One of the main challenges we are facing in new-age robotics is making robots that behave like us. Although, advanced Artificial Intelligence technology are granting machines a better knowledge of how to navigate surroundings, still there is a huge barrier in the way they work in association with humans.

Whenever we have tried to learn how to do a certain thing, be it tying a bowtie to dressing up for Halloween to trying some new form of “Pilates”, we have probably ended up always using wikiHow. Now these high-end robots will be using advice site generated by users to learn how to perform various sorts of tasks for us that includes making pizza, popcorns and pancakes.

The thin line differentiating robots and humans is almost blurry; we now have robots as bartenders, waiters, and butchers.

Get ready! Here comes a robot that can whip a pancake if you demand.

MIT Technology Review divulged that a team of robotics researchers from several European universities, RoboHow, are trying to impart knowledge to robots about cooking, among the other necessary things.

Similar to most budding chefs and cooks now-a-days, the robots can learn, through a conjunction of being shown how to cook a specific item by some knowledgeable person, and then analyzing information from websites and videos just to confirm the method learnt.

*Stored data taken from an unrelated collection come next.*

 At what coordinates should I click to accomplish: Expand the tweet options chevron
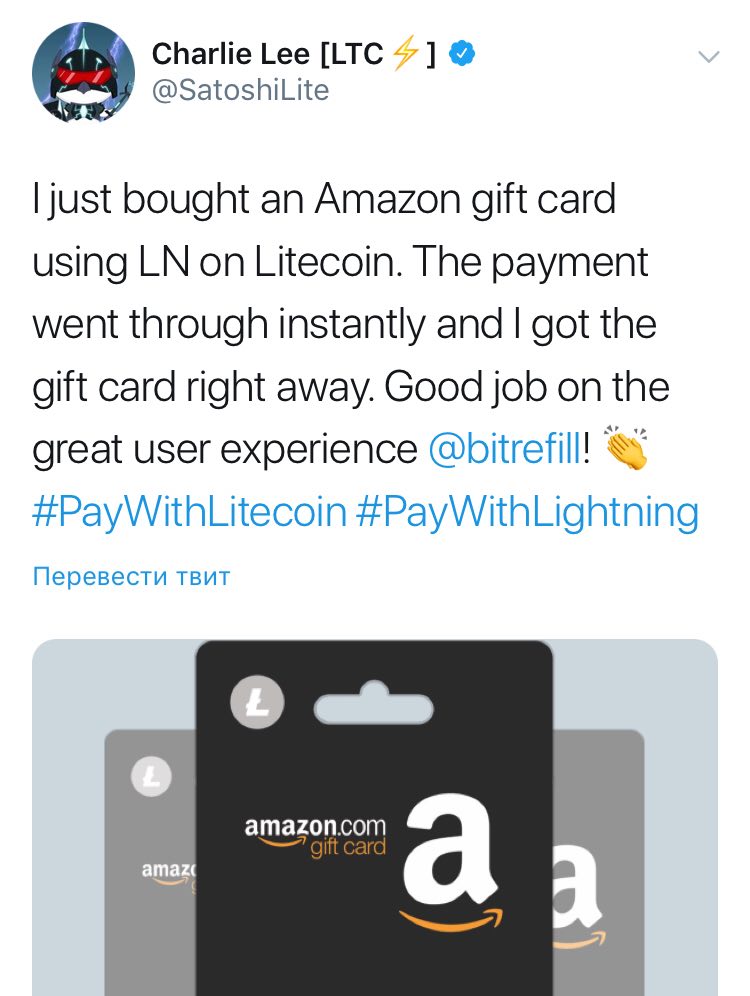click(708, 57)
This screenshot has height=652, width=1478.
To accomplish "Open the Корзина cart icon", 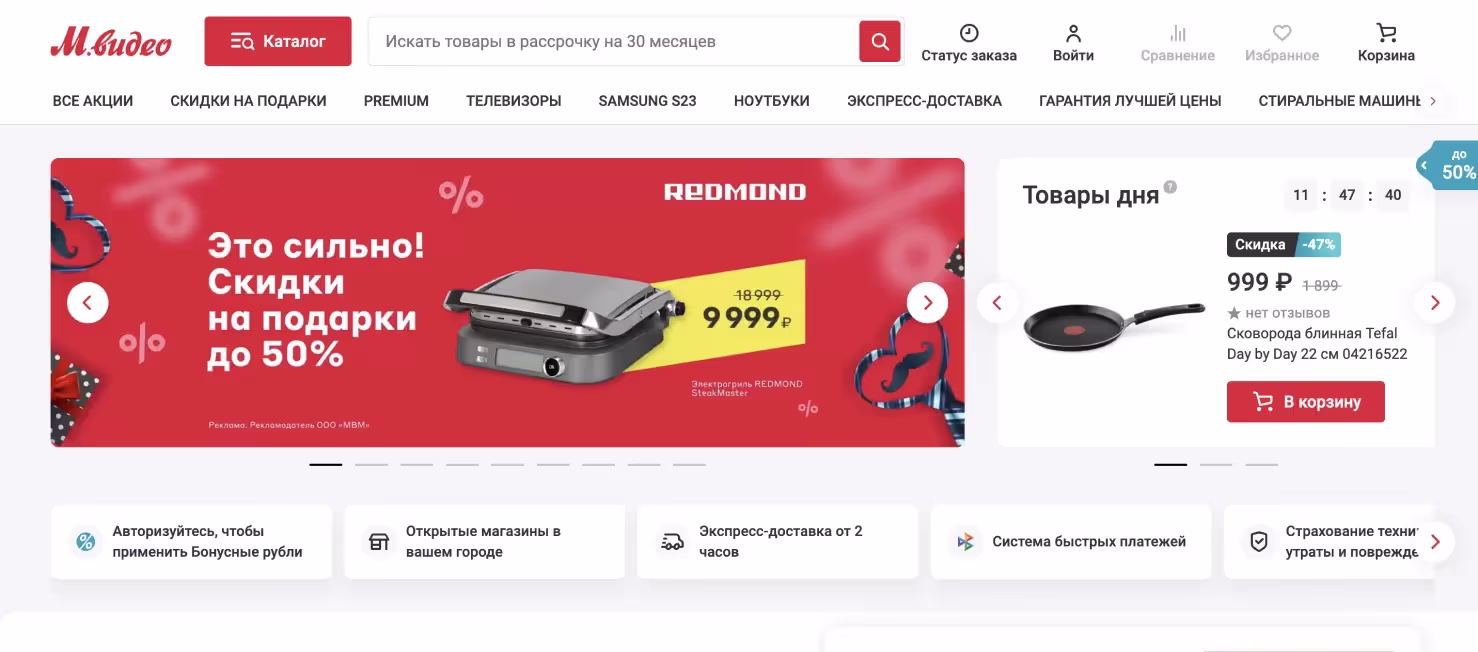I will [x=1386, y=32].
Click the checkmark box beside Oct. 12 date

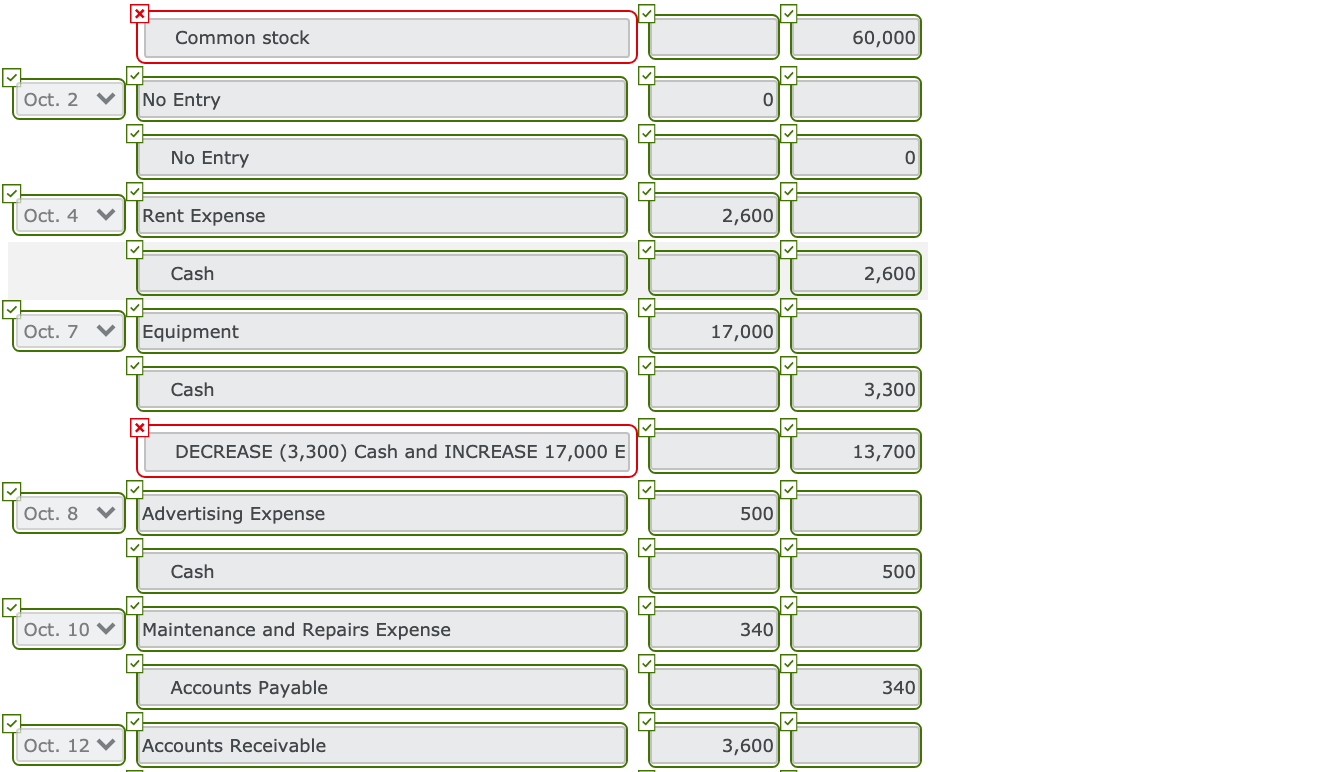click(x=10, y=722)
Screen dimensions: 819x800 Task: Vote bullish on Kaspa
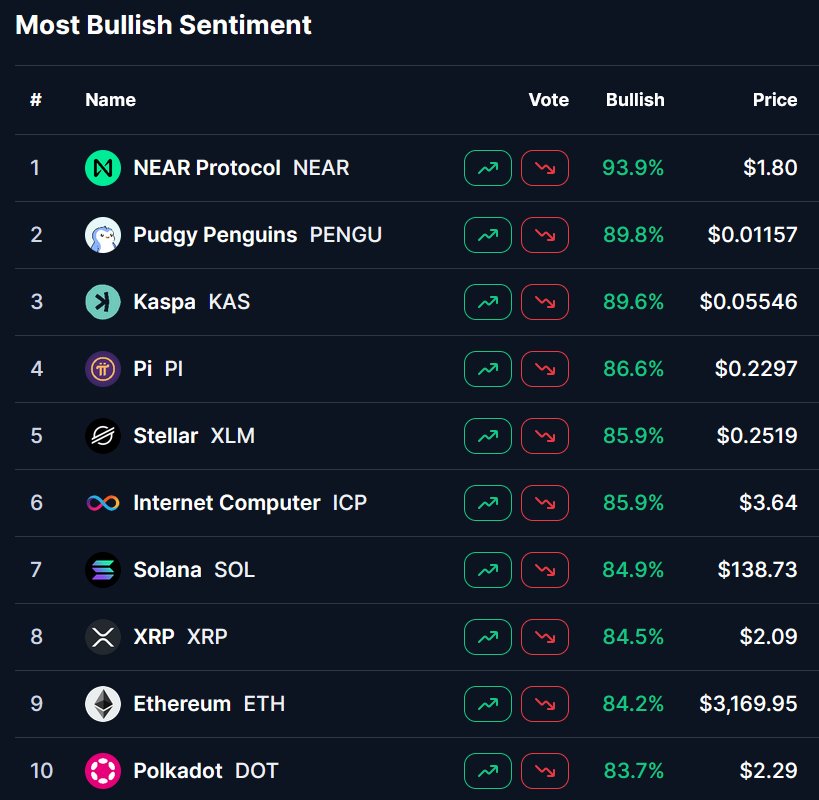[x=488, y=302]

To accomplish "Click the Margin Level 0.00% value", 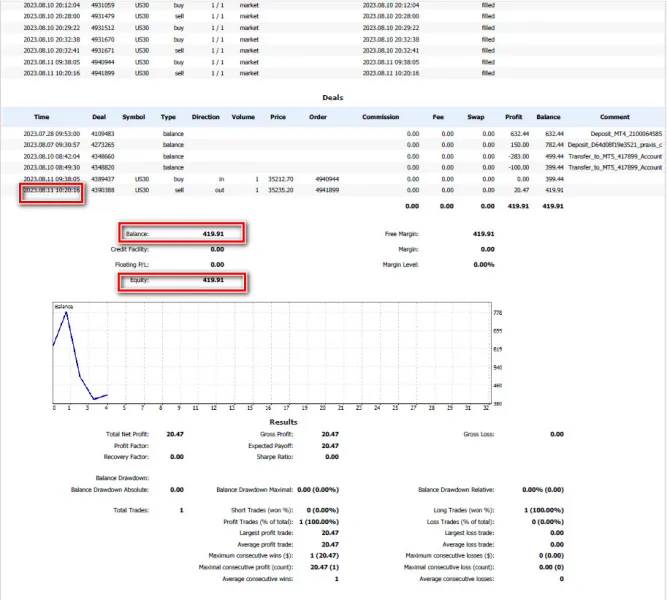I will pos(483,264).
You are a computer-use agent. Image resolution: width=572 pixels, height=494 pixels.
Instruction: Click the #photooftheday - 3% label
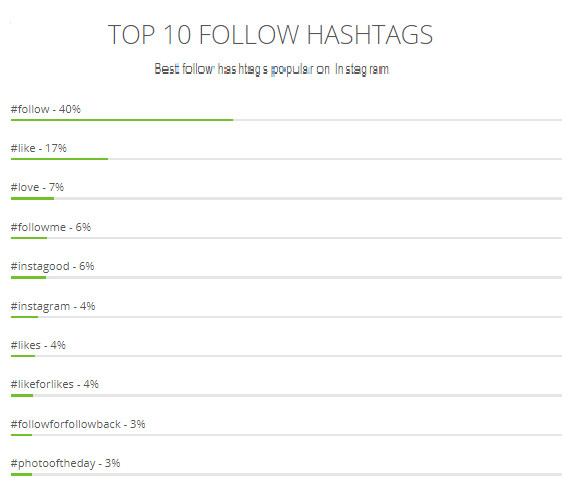65,463
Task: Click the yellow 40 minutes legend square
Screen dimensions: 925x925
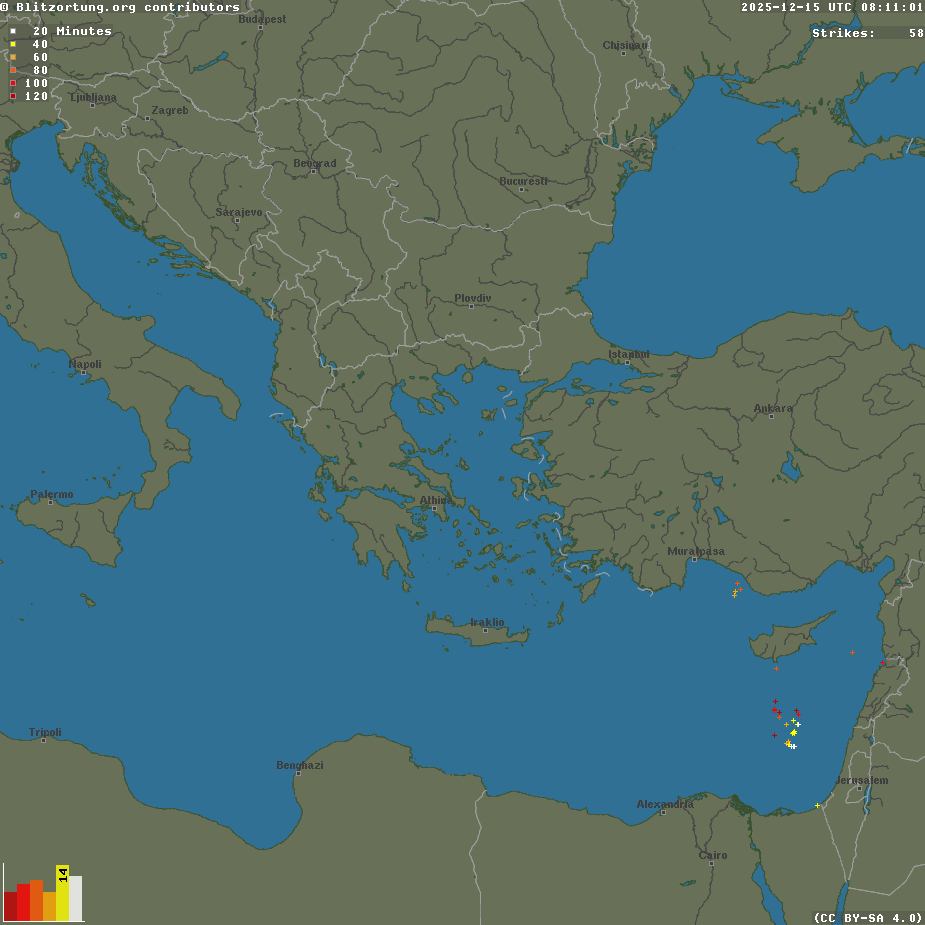Action: [x=13, y=44]
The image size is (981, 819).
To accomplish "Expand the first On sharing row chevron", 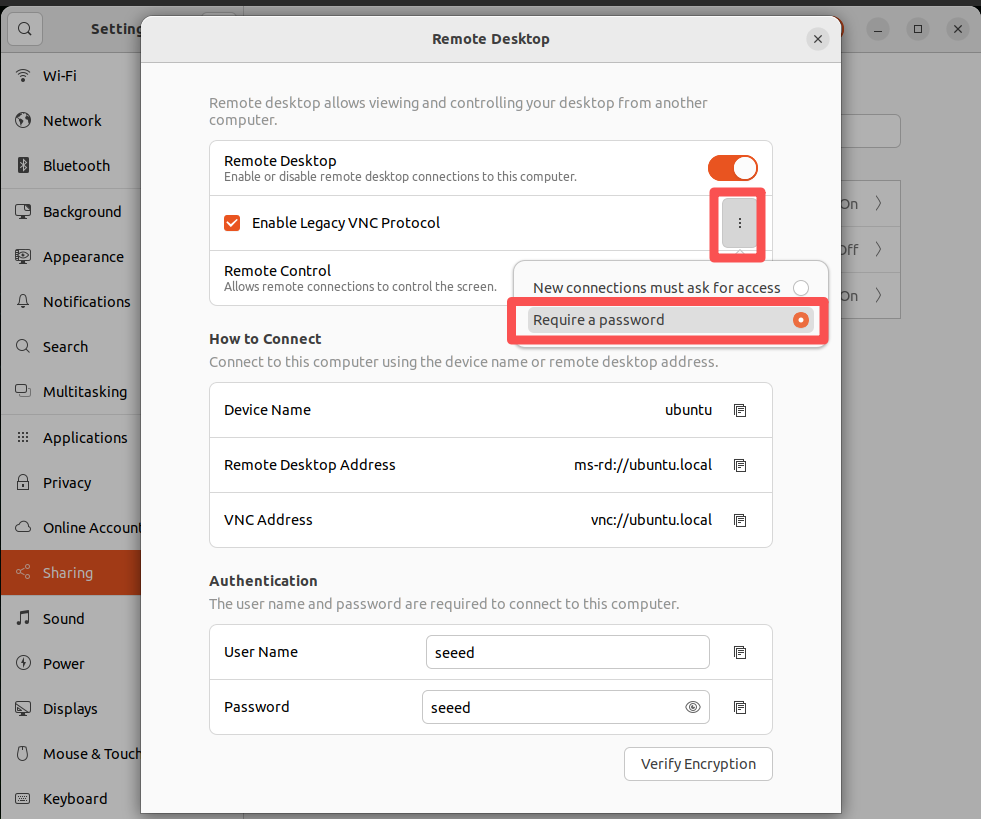I will (x=879, y=203).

The PR2, Robot by RoboHow, scans the content of wikiHow and other websites to figure out the necessary details it needs to finish a task that it has been assigned. It goes through a process known as Semantic Parsing, which means that it will analyze the natural language used by humans into a representation it can process upon.

Ideally, this robot will gain the knowledge, make use of it in its surrounding, and it will communicate all that it has learnt with an online database named as OpenEase. It will create a ubiquitous and an open repository of knowledge for any other robot to approach and learn.

As per the MIT Technology Review, researchers are also considering the techniques that will help these robots learn from bodily watching humans carrying out specific tasks. This will include contemplating virtual data after humans are done with their tasks using tracking gloves.

It is similar to the manner IBM Watson can take data streams and use it doe recommendations in cancer diagnosis, or make recommendations for fantasy football team.

As they report “while this development sounds like the peaceful beginning scene of a sci-fi movie plots in which robots eventually become too intelligent, overthrow their human captors, and kill everybody, for now it’s just another milestone in our civilization’s race to automate pretty much everything that we used to have to do ourselves.”